In an empirical study using six criteria, such as citations and recognition, Kohlberg was found to be the 30th most eminent psychologist of the 20th century.

On This Day … 18 January

People (Births)

  • 1932 – Robert Anton Wilson, American psychologist, author, poet, and playwright (d. 2007).

Robert Anton Wilson

Robert Anton Wilson (born Robert Edward Wilson; 18 January 1932 to 11 January 2007) was an American author, futurist, and self-described agnostic mystic. Recognised within Discordianism as an Episkopos, pope and saint, Wilson helped publicize Discordianism through his writings and interviews.

Wilson described his work as an “attempt to break down conditioned associations, to look at the world in a new way, with many models recognized as models or maps, and no one model elevated to the truth”. His goal was “to try to get people into a state of generalized agnosticism, not agnosticism about God alone but agnosticism about everything.”

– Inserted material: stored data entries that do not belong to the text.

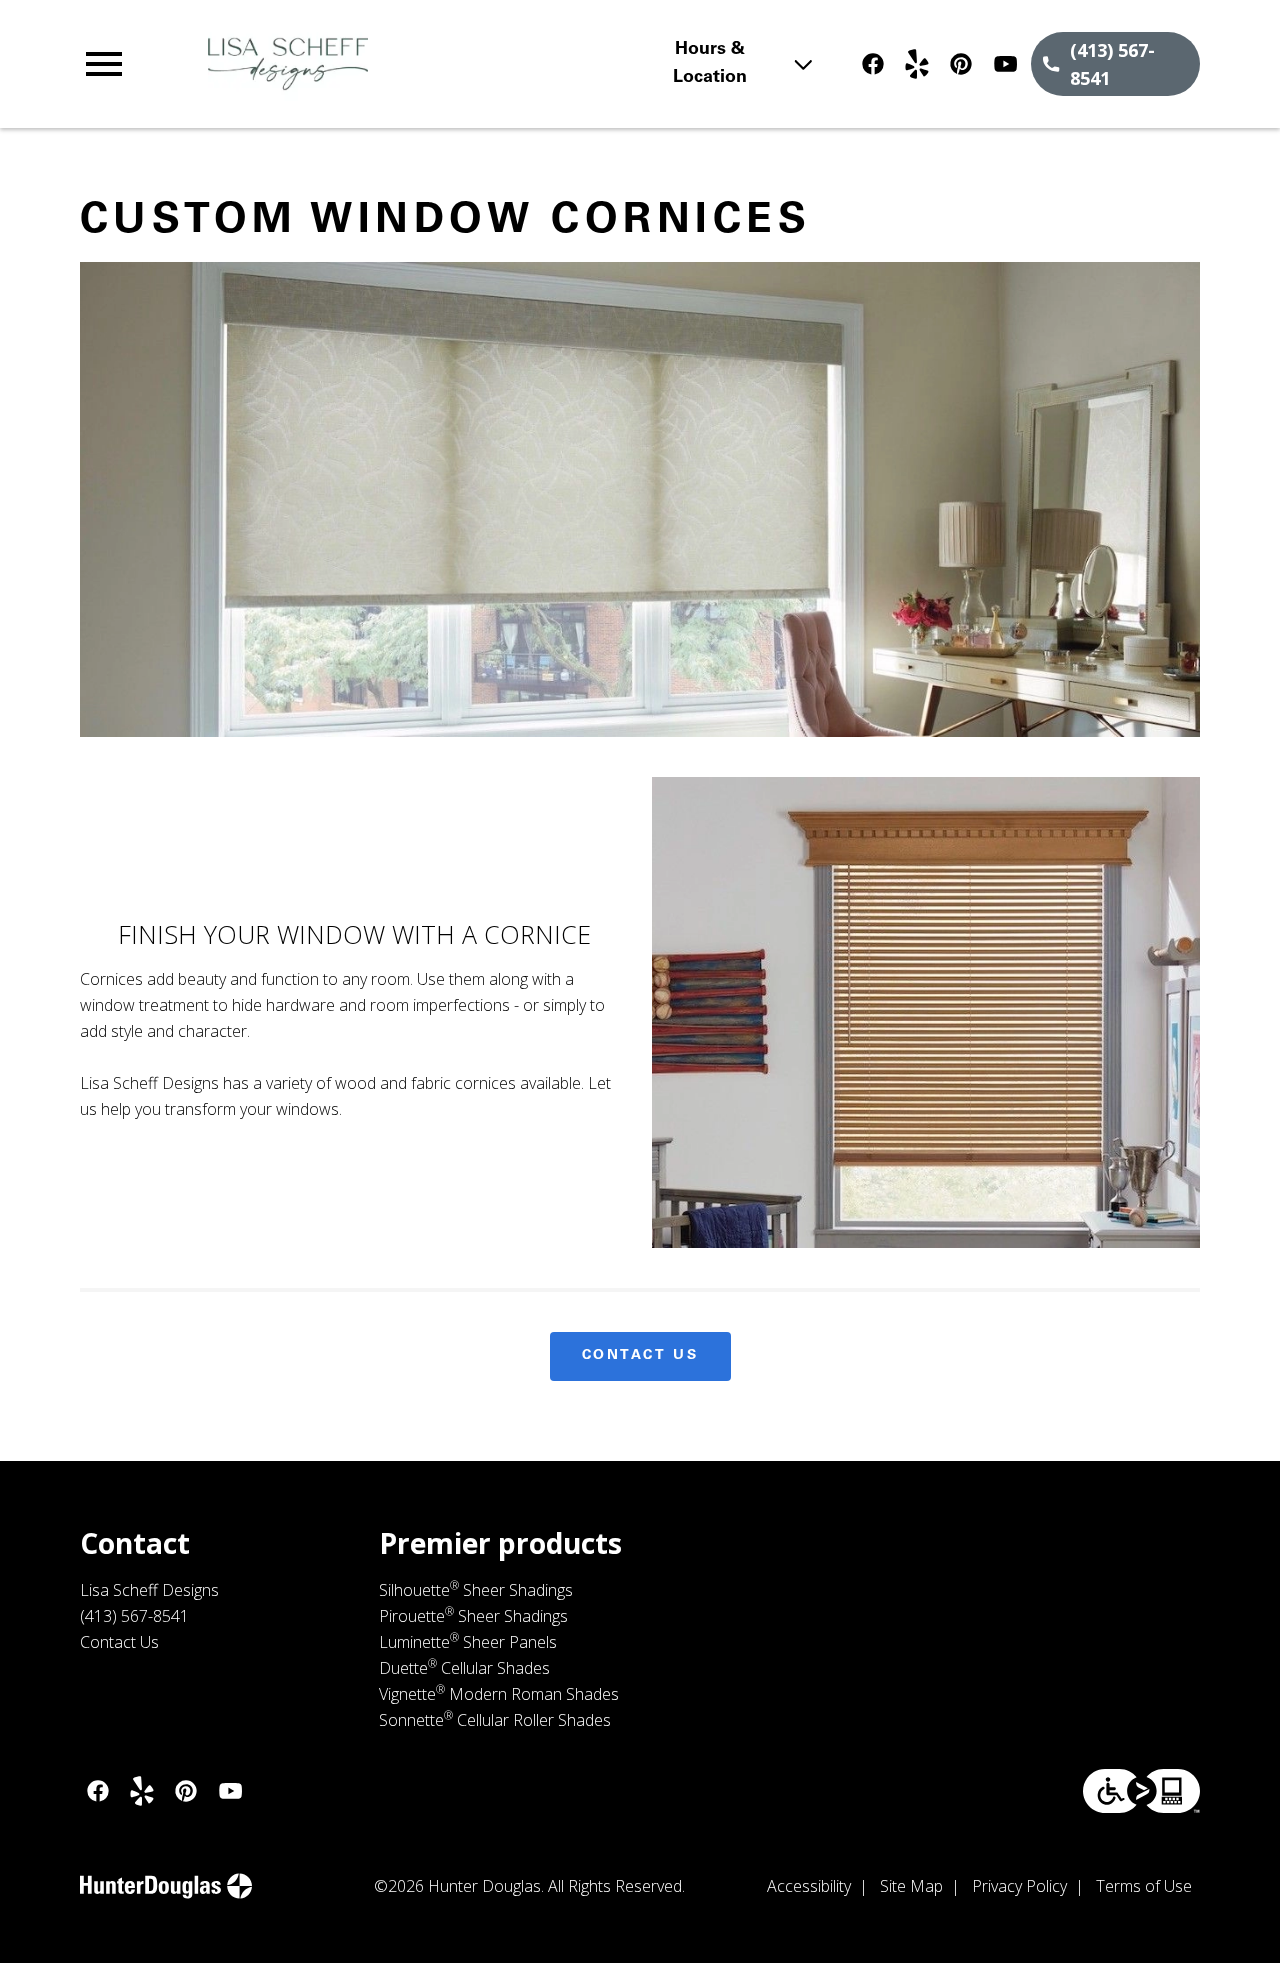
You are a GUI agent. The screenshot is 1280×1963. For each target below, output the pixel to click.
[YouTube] (1005, 64)
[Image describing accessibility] (1141, 1791)
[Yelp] (917, 64)
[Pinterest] (961, 64)
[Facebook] (873, 64)
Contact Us (640, 1356)
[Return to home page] (424, 64)
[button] (104, 64)
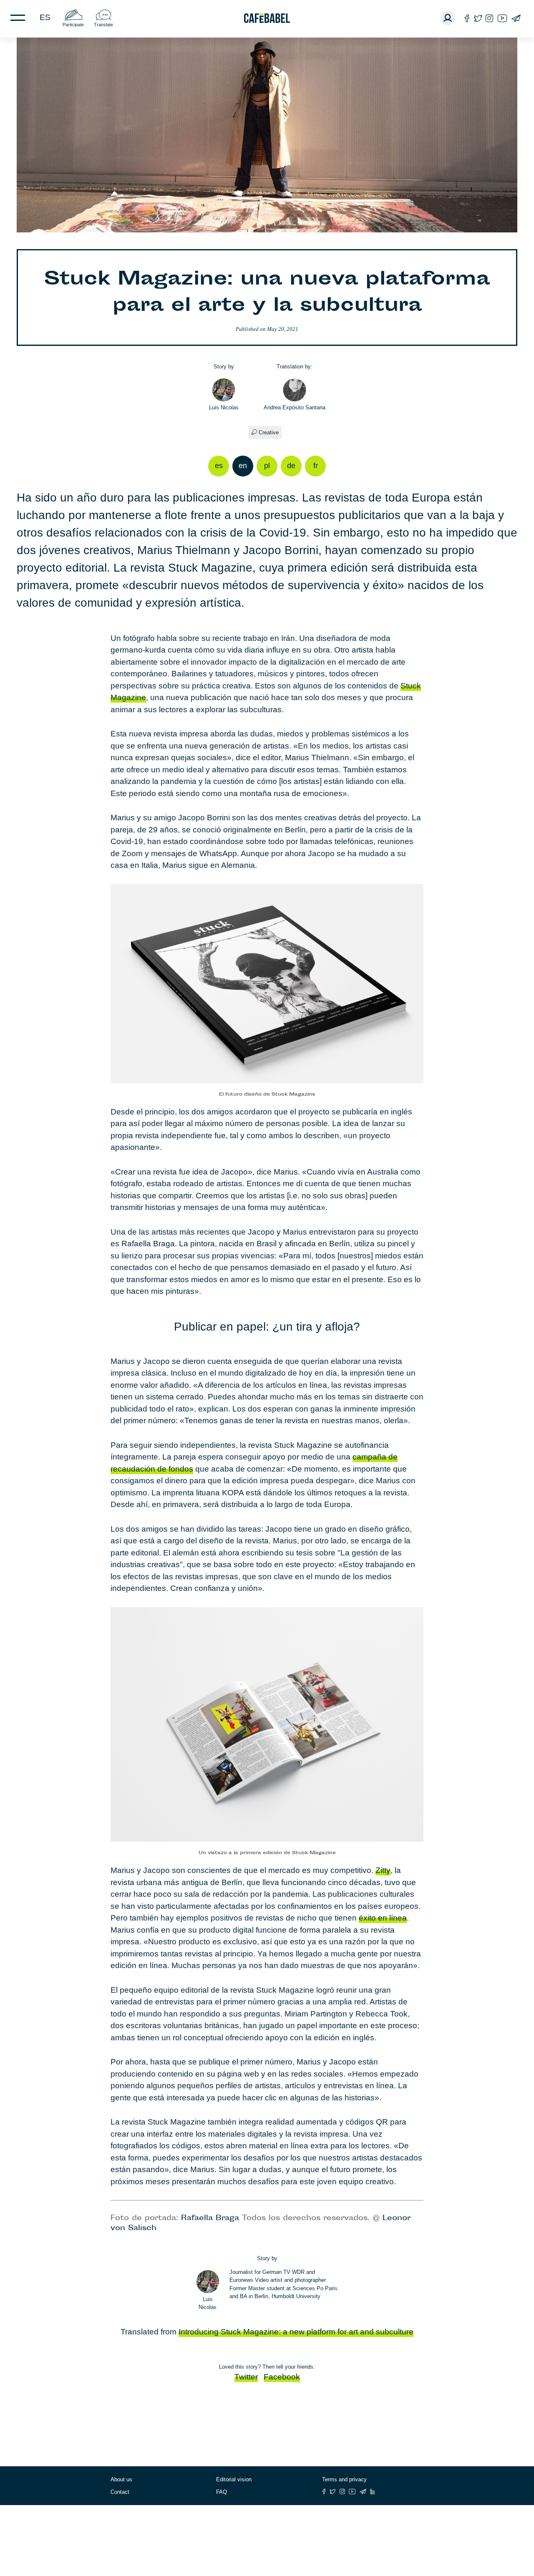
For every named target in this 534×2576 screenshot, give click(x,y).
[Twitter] (478, 18)
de (291, 465)
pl (267, 465)
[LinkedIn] (372, 2491)
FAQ (221, 2492)
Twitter (246, 2376)
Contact (120, 2492)
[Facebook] (467, 18)
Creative (269, 432)
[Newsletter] (516, 18)
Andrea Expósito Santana (294, 407)
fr (315, 465)
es (45, 17)
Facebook (282, 2376)
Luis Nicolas (224, 407)
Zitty (382, 1870)
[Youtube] (502, 18)
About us (121, 2479)
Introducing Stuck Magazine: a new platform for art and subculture (296, 2331)
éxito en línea (383, 1917)
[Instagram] (489, 18)
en (243, 465)
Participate (73, 24)
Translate (103, 24)
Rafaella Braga (210, 2218)
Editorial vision (234, 2479)
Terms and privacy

In addition to writing several science-fiction novels, Wilson also wrote non-fiction books on extrasensory perception, mental telepathy, metaphysics, paranormal experiences, conspiracy theory, sex, drugs and what Wilson himself called “quantum psychology”.

Following a career in journalism and as an editor, notably for Playboy, Wilson emerged as a major countercultural figure in the mid-1970s, comparable to one of his co-authors, Timothy Leary, as well as Terence McKenna.